TASK ITEM> Every line containing the word "computer" is to be copied from the data below.

GIVEN INFORMATION>
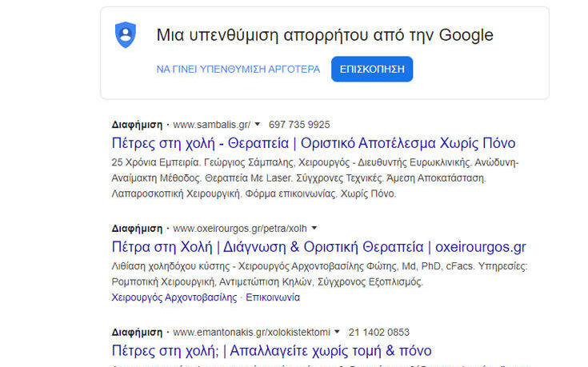Click the phone number 21 1402 0853

click(379, 332)
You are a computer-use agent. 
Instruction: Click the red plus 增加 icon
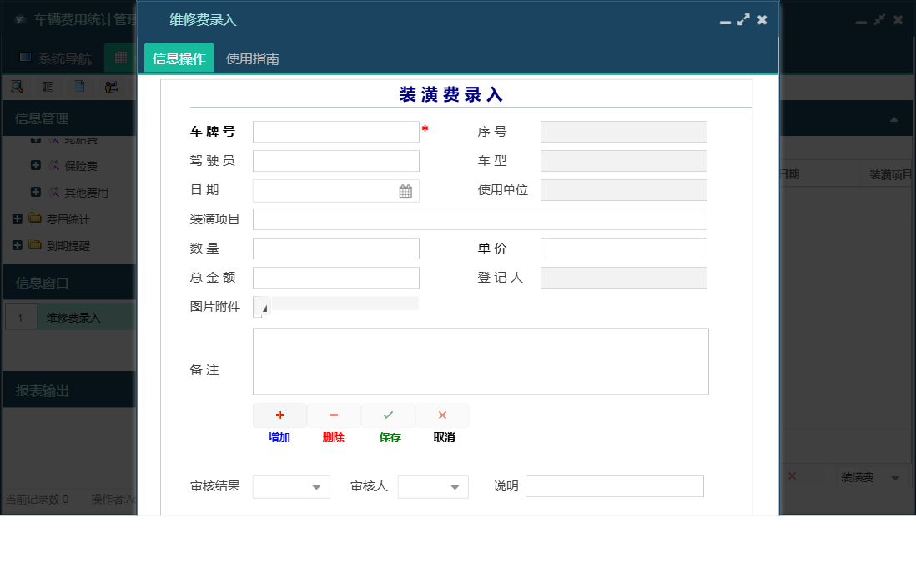[x=279, y=415]
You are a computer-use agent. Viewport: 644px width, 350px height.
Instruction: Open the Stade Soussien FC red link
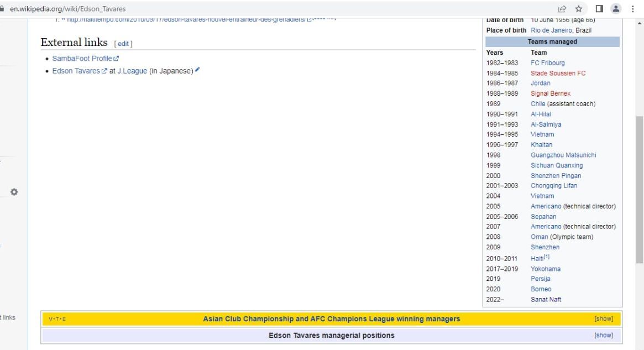[558, 73]
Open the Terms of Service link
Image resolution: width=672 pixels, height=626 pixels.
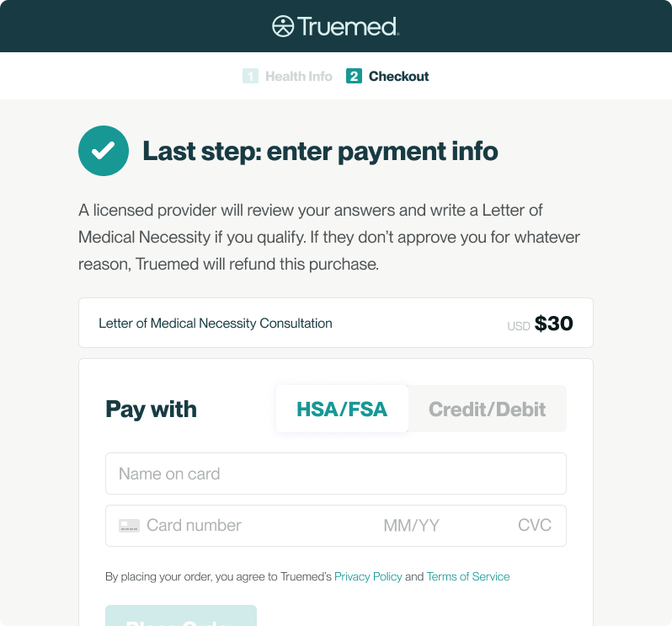tap(468, 576)
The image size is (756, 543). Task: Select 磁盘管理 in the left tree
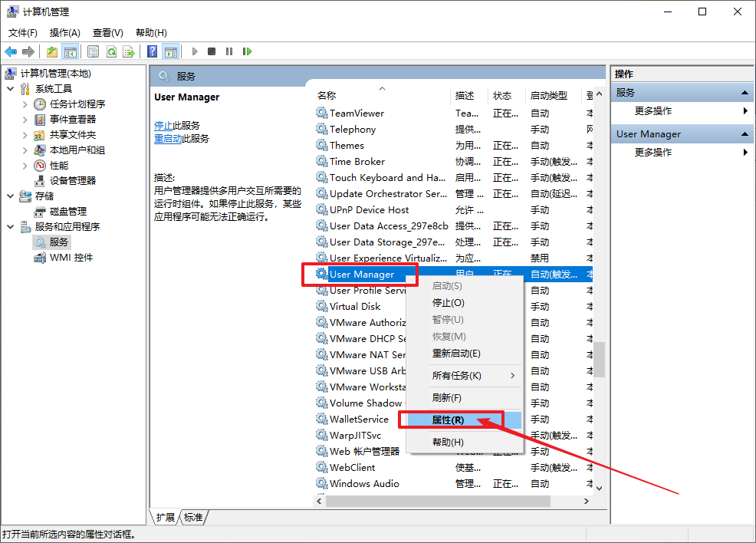(x=68, y=211)
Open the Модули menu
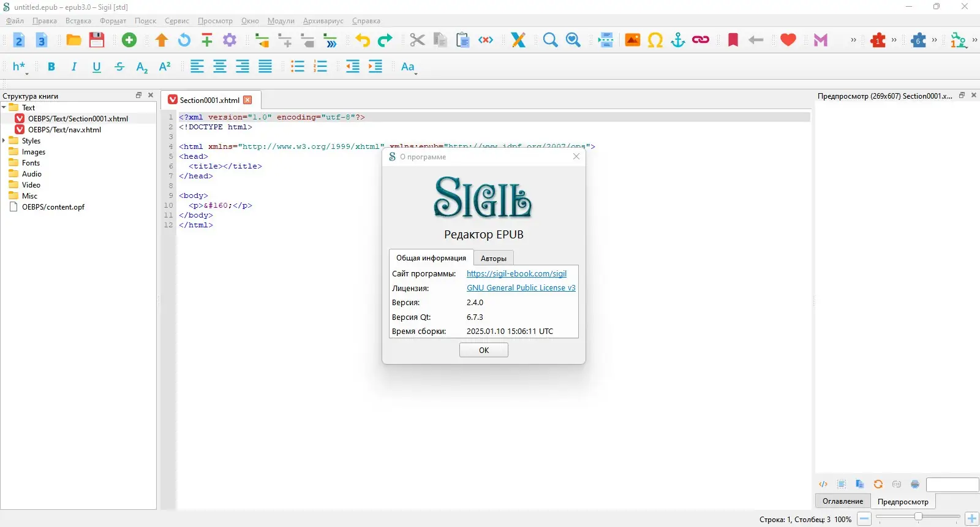The image size is (980, 527). pos(281,21)
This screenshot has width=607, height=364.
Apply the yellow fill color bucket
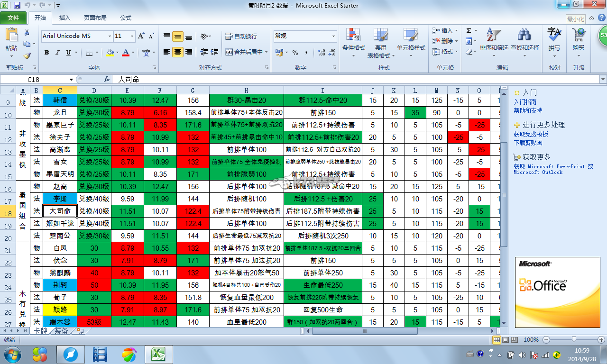(x=110, y=53)
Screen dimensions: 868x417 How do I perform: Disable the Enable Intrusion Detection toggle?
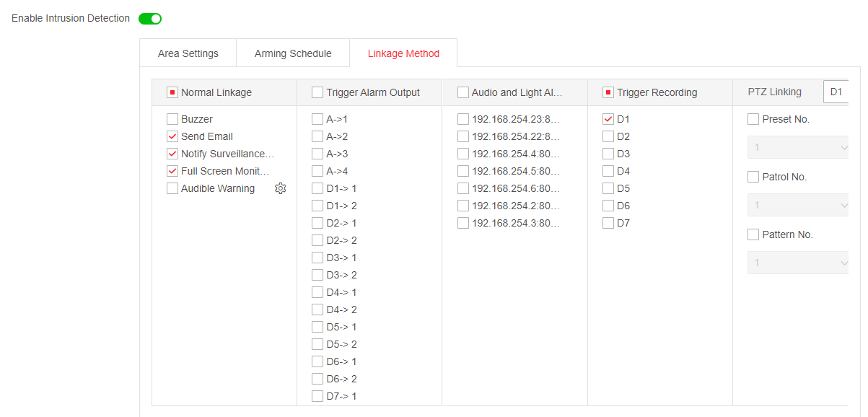pyautogui.click(x=150, y=19)
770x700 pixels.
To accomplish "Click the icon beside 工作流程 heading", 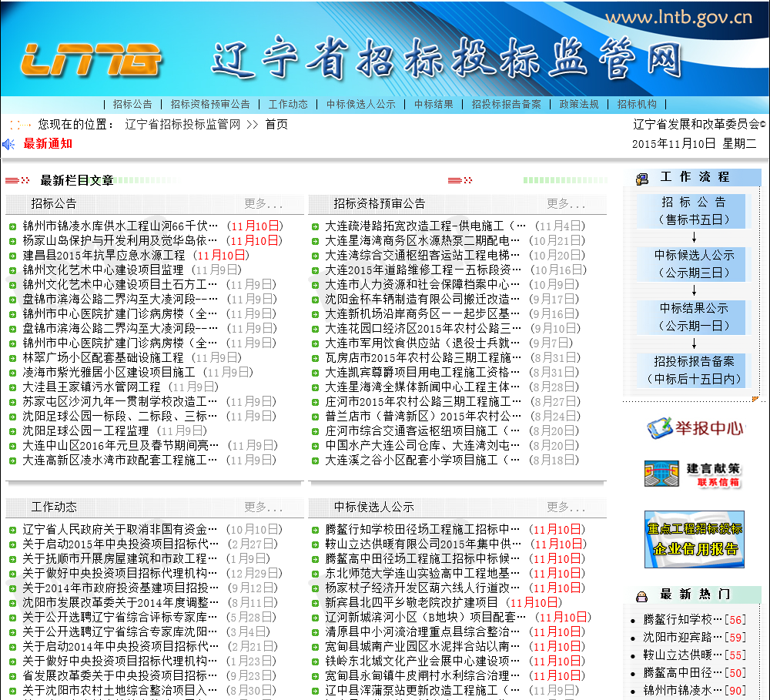I will point(642,179).
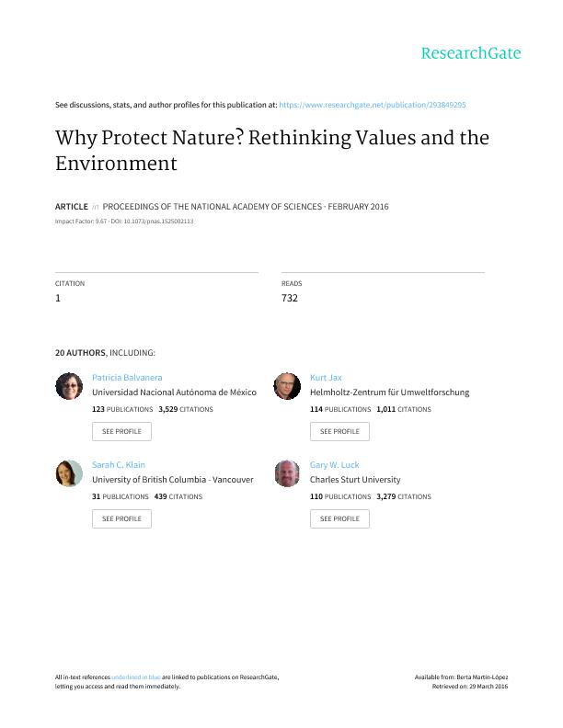
Task: Click the 'underlined in blue' reference text
Action: click(x=137, y=677)
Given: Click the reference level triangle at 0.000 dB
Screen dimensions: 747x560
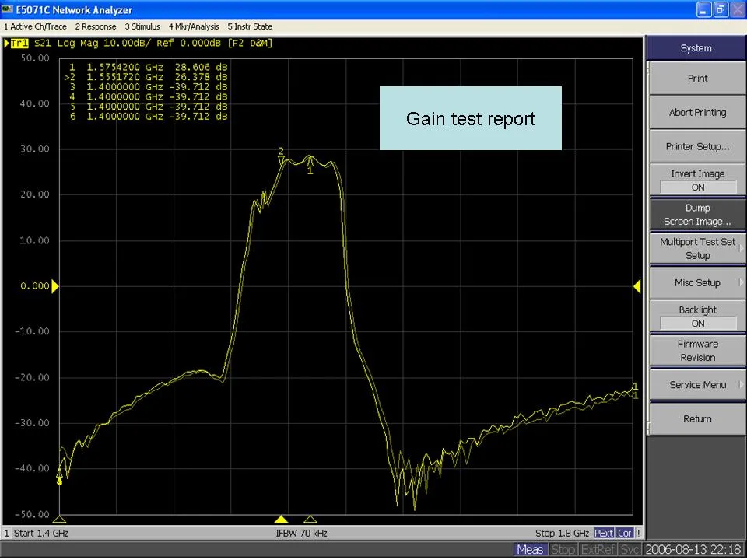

SOLUTION FOR THIS TASK>
You are a computer-use agent. 
You are a computer-use agent. Viewport: 644px width, 350px height.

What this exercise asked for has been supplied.